Assignment:
Using the records below, quote only the span that opens with the line containing "Task: Select day 17 number" and closes with the line containing "This screenshot has height=1352, width=1400.", exactly and inclusively.
--- Dataset excerpts Enclosed Below ---
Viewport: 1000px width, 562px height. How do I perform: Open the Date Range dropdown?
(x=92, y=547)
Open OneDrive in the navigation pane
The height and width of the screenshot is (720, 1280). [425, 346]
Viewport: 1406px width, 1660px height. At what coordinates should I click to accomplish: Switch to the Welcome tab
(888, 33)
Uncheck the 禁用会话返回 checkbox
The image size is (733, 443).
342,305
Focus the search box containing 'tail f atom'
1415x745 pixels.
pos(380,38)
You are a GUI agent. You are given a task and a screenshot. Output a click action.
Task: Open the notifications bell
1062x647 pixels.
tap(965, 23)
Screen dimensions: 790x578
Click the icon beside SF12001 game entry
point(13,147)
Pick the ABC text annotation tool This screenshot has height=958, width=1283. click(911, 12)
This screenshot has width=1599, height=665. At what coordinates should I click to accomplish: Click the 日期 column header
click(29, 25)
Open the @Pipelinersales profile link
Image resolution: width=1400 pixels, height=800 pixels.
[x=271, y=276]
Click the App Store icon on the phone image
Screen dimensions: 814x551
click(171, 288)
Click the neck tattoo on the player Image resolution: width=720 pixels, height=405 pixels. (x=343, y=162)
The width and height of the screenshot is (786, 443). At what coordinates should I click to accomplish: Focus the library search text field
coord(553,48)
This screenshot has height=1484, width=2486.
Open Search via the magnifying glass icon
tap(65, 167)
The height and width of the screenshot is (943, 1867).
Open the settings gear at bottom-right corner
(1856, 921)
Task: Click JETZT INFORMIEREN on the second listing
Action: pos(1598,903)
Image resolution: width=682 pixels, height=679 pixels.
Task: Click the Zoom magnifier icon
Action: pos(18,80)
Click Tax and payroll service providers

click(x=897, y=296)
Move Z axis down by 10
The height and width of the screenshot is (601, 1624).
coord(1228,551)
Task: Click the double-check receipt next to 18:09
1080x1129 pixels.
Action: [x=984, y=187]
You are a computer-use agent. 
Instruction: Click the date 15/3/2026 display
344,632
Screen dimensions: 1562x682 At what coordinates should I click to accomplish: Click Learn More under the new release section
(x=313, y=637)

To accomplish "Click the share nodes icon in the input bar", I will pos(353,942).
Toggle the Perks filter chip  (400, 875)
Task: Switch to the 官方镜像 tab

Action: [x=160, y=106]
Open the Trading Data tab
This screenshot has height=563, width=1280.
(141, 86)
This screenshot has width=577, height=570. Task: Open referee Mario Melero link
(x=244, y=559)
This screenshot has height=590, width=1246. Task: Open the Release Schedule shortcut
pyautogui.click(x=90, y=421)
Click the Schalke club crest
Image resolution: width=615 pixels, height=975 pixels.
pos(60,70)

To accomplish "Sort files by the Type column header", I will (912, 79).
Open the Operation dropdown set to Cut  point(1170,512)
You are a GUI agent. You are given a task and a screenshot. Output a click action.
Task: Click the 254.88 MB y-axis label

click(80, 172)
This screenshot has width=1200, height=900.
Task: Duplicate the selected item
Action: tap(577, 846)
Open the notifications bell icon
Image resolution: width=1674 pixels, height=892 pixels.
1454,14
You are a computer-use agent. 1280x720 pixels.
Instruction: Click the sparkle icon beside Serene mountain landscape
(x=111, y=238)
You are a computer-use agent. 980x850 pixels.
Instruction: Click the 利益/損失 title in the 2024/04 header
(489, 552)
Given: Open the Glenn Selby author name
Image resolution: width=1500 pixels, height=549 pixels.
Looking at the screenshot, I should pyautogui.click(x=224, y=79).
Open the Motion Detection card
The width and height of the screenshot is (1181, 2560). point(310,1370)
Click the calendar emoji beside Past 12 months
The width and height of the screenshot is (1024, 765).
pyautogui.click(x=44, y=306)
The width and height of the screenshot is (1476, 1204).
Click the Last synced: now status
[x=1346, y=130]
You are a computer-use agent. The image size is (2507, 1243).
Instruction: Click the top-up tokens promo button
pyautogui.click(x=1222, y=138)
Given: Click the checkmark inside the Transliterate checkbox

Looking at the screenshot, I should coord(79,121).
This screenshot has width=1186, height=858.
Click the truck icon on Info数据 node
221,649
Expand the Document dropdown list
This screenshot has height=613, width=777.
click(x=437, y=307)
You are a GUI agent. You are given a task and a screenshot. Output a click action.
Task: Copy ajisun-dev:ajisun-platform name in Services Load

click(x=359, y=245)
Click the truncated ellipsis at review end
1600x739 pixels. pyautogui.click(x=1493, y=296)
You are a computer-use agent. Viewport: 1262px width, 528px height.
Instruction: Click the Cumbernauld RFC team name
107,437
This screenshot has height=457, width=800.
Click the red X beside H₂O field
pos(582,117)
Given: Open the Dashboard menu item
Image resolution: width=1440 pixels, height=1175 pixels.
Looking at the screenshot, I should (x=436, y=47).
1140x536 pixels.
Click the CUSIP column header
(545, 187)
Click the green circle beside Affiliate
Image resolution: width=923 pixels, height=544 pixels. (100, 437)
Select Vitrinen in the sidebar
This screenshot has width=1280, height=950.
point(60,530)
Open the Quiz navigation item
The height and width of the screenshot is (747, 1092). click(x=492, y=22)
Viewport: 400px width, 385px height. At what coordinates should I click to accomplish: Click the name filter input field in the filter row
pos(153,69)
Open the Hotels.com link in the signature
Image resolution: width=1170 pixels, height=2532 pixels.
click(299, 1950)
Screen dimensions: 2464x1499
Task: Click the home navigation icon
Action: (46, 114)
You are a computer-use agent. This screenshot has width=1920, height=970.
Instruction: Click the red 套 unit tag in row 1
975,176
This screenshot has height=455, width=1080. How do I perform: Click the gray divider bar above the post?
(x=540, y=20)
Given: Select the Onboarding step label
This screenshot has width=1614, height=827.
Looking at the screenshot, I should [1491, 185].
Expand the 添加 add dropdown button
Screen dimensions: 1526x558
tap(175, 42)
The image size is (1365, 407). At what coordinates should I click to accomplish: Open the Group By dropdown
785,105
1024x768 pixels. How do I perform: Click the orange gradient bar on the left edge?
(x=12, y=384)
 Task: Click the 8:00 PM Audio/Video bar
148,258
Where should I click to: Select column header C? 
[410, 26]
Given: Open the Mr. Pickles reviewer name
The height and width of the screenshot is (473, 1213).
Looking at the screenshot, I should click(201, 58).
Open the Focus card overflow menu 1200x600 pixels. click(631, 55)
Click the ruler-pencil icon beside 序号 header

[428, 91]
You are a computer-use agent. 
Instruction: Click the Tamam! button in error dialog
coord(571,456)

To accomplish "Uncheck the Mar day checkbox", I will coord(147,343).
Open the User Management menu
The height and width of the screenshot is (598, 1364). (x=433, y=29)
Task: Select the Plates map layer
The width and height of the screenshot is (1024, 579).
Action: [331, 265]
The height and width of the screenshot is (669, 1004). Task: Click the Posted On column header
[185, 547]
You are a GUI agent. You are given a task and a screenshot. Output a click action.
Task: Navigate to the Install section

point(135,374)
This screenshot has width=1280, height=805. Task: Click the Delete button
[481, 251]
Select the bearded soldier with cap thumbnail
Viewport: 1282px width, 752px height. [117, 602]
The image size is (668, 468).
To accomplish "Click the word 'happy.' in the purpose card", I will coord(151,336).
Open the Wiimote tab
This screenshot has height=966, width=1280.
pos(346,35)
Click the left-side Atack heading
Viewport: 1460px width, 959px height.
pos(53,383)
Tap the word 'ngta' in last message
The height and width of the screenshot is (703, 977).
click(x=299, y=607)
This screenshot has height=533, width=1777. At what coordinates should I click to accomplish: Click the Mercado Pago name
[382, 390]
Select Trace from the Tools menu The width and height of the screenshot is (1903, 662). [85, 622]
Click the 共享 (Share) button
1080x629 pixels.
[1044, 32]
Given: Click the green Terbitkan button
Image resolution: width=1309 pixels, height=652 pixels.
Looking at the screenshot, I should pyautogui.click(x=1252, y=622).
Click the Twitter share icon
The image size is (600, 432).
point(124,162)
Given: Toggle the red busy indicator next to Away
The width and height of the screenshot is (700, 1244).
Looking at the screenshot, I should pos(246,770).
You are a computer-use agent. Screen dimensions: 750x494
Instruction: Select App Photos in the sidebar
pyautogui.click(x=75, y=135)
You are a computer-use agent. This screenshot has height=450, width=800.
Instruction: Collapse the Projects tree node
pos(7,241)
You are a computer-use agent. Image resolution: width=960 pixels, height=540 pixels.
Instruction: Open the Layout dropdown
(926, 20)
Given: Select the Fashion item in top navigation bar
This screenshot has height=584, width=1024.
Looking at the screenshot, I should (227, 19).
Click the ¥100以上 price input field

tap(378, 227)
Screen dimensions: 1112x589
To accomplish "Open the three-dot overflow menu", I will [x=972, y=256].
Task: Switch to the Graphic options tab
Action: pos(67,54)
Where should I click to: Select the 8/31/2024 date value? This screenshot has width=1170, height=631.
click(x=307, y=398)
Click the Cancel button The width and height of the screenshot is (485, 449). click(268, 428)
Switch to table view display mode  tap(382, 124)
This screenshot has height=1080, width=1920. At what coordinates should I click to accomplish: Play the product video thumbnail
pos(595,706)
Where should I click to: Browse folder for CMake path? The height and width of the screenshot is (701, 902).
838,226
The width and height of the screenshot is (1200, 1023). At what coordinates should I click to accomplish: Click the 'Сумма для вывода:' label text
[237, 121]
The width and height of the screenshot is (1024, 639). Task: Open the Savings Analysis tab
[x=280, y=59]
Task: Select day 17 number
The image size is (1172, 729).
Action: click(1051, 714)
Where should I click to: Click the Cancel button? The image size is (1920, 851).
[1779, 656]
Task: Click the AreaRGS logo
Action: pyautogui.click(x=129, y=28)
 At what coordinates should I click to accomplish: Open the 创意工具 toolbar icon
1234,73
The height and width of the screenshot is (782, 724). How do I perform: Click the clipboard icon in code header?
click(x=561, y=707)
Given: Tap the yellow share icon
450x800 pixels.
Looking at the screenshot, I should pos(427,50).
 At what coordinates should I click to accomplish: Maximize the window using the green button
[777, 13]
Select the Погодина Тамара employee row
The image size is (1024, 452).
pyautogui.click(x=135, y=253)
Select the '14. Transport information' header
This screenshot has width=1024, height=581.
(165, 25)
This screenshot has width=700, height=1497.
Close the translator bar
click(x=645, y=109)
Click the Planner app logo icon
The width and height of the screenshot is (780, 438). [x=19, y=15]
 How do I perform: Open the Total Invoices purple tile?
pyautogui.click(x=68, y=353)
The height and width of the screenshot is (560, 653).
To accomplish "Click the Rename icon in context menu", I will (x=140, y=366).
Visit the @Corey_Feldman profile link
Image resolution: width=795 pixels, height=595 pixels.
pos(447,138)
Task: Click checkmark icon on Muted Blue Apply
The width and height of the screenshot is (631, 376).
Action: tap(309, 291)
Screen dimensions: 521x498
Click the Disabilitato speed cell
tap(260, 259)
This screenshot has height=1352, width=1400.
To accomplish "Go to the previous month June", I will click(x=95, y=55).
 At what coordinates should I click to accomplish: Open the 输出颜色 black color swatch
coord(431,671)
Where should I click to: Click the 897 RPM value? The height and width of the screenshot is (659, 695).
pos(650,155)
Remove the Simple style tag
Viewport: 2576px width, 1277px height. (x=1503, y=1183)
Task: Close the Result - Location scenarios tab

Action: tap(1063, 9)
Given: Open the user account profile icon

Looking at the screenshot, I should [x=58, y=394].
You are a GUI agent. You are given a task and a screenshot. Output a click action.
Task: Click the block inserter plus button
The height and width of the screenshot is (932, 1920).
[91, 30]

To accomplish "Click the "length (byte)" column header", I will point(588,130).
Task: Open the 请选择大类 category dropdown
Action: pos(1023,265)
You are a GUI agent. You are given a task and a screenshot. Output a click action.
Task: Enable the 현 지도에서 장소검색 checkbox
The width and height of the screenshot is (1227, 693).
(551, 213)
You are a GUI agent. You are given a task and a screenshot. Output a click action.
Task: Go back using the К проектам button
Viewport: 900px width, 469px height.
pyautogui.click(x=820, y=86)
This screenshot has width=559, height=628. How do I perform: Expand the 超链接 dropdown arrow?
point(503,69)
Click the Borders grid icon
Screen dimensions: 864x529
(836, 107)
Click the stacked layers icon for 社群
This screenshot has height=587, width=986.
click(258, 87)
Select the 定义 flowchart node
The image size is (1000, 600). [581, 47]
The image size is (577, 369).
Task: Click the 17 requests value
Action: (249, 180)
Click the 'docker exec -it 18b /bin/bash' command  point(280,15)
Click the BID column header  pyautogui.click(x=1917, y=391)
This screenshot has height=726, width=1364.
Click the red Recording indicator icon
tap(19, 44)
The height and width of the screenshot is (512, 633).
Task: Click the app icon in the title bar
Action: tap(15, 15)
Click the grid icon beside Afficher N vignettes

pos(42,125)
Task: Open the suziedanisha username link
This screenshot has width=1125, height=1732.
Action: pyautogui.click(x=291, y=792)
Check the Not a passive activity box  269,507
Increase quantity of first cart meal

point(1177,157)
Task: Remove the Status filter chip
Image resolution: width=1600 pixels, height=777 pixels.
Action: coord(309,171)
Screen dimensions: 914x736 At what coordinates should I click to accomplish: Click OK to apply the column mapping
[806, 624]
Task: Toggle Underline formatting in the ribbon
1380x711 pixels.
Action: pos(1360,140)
--- End of Enclosed Dataset excerpts ---
Answer to this problem:
Task: Select day 17 number
The image size is (1172, 729).
Action: click(1051, 714)
Where should I click to: Click the Cancel button? The image size is (1920, 851).
[1779, 656]
Task: Click the AreaRGS logo
Action: pyautogui.click(x=129, y=28)
 At what coordinates should I click to accomplish: Open the 创意工具 toolbar icon
1234,73
The height and width of the screenshot is (782, 724). How do I perform: Click the clipboard icon in code header?
click(x=561, y=707)
Given: Tap the yellow share icon
450x800 pixels.
Looking at the screenshot, I should pos(427,50).
 At what coordinates should I click to accomplish: Maximize the window using the green button
[777, 13]
Select the Погодина Тамара employee row
The image size is (1024, 452).
pyautogui.click(x=135, y=253)
Select the '14. Transport information' header
This screenshot has width=1024, height=581.
(165, 25)
This screenshot has width=700, height=1497.
Close the translator bar
click(x=645, y=109)
Click the Planner app logo icon
The width and height of the screenshot is (780, 438). [x=19, y=15]
 How do I perform: Open the Total Invoices purple tile?
pyautogui.click(x=68, y=353)
The height and width of the screenshot is (560, 653).
To accomplish "Click the Rename icon in context menu", I will (x=140, y=366).
Visit the @Corey_Feldman profile link
Image resolution: width=795 pixels, height=595 pixels.
pos(447,138)
Task: Click checkmark icon on Muted Blue Apply
The width and height of the screenshot is (631, 376).
Action: tap(309, 291)
Screen dimensions: 521x498
Click the Disabilitato speed cell
tap(260, 259)
This screenshot has height=1352, width=1400.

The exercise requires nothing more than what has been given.